Currently, just 2.7% of flexible commercial real estate is flexible, but by 2030, JLL predicts it will comprise 30%, a 10x increase.
Coworking is the first step in the larger CRE industry shift, with 67% of businesses choosing some form of flexible working as a permanent part of their business strategy.
In Convene’s business, where Fortune 1000 clients drive 80% of revenue, every large enterprise client has committed to outsourcing real estate as a long-term strategy in the last 12 months, Simonetti reported.
“It’s not necessarily about optimizing real estate but creating a superior workplace experience to drive talent strategy,” Simonetti stressed. “Because space matters. The workplace experience matters.”
“In today’s age of acceleration, human capital is a company’s most valuable resource,” he emphasized
The shift in values is being driven by Millennials, who value choice, flexibility and experience over pay and all other factors.
Technology and agile ways of working will galvanize several other standard real estate policies and procedures that are ripe for disruption, Simonetti predicted.
- Long-term leases will not exist. Less than a decade ago, the average lease term was 10 years. Today it is currently 7.3 years, which, perhaps not so coincidentally, is the average life expectancy of a company today (7.2 years). “Owners don’t know where their business will be in 24 months,” Simonetti said, so the concept of long-term leases just doesn’t make sense. “The majority of Fortune 500 companies won’t hold leases.”
- By 2030 the world’s largest landlords will own no assets. Building ownership will model the sharing economy pioneered by operators of hotels, transportation and retail who own no physical assets.
- Agile models will become the norm.

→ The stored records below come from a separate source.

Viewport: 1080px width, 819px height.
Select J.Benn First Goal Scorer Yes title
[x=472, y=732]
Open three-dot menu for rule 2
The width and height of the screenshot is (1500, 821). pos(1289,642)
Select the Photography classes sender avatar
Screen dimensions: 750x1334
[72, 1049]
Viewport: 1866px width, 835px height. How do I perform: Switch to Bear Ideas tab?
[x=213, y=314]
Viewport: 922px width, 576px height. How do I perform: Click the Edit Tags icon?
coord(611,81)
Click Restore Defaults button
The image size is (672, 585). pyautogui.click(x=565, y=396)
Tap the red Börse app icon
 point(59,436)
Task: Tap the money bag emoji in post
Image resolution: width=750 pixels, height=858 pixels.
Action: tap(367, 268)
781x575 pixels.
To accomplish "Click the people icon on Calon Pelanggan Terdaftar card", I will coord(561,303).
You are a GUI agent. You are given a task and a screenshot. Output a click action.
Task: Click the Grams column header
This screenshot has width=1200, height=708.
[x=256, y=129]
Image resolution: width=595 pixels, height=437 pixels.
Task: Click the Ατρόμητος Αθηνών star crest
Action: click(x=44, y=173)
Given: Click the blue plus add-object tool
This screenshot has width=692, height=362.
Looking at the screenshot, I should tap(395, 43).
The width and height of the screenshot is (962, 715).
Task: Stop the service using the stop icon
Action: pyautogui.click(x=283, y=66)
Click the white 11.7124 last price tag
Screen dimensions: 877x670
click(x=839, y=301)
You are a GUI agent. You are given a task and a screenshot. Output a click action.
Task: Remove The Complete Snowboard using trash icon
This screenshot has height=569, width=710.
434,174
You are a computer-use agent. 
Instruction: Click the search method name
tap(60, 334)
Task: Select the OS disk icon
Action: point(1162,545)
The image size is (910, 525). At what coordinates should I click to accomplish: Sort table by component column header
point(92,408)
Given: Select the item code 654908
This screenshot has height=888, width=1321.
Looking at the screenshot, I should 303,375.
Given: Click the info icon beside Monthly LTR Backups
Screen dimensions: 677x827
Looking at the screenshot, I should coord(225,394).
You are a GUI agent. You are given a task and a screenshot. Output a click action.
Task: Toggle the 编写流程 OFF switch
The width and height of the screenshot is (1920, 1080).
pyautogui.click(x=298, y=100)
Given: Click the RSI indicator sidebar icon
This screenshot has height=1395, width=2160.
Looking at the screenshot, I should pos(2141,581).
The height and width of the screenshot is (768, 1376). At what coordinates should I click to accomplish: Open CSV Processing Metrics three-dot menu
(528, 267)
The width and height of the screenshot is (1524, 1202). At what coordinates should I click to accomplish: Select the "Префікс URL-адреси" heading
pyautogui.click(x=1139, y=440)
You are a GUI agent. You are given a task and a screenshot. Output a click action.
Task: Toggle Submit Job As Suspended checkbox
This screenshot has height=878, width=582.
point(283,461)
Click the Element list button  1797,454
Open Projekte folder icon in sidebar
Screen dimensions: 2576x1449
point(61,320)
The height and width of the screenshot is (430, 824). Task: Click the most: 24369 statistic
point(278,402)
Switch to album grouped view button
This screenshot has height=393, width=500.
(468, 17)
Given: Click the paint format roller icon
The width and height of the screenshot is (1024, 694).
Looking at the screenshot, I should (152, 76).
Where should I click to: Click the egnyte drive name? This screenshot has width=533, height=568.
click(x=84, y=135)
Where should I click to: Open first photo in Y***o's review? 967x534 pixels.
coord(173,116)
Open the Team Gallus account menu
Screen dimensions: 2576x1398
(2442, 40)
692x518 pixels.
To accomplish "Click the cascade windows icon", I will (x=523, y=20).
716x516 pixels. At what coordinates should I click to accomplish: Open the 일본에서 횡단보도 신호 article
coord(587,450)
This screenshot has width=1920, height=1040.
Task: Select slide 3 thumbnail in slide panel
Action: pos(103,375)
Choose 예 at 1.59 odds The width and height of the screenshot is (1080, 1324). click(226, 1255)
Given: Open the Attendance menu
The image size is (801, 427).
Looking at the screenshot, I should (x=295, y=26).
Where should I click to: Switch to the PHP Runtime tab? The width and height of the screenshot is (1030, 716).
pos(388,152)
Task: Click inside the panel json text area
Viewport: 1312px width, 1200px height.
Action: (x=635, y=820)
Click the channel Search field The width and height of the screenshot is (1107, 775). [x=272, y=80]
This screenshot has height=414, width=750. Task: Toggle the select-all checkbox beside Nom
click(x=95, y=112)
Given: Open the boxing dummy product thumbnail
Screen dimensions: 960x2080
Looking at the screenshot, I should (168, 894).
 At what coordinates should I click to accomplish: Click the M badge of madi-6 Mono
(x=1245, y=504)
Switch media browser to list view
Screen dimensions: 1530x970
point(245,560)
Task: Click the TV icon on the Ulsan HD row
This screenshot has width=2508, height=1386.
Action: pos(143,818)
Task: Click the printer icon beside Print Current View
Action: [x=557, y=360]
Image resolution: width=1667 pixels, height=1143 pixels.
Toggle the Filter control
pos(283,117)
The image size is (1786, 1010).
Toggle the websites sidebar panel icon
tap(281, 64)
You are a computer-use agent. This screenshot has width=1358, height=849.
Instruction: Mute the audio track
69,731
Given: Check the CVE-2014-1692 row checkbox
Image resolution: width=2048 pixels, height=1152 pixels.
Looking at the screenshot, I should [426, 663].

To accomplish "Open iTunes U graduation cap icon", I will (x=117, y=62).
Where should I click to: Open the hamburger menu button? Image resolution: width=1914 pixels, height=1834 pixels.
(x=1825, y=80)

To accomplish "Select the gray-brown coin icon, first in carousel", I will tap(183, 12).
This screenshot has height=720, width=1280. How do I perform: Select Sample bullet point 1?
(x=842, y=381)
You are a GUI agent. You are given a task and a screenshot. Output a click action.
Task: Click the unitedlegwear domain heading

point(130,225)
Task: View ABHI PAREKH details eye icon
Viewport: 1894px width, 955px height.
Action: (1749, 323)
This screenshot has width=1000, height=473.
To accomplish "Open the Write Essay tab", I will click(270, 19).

The opportunity cost of a workplace experience in a class A building in New York City has reached $23,000 a year, according to Simonetti. Yet utilization rates are at historic lows: desks utilization is only 34%, meeting rooms 35% and break rooms 44%.
Thus, models that provide flexibility and agility at less than half the price will be viable options, such as space consumed by the minute and hour in buildings with service-based infrastructure. - All office buildings will be smart buildings. Sensors and systems will gather data, streamline processes and deliver intelligence that anticipate human needs.
- A customer-centric philosophy will drive CRE. Landlords and brokers who once focused solely on capital markets and tenant creditworthiness will approach deals and decision-making from the customer’s point of view.
- Third places will be the preferred workspace. Today’s data says that 65% of office workers would be more productive outside the office.
The only way to fight in a world of complexity is through speed and agility, Simonetti emphasized. The pace of business today – one in which 52% of Fortune 500 companies that were on the list are no longer there – will never move this slow again.
Quoting a Chinese proverb, Simonetti closed with “When the windows of change blow, some build walls, and others build windmills.” Simonetti suggested the industry build windmills.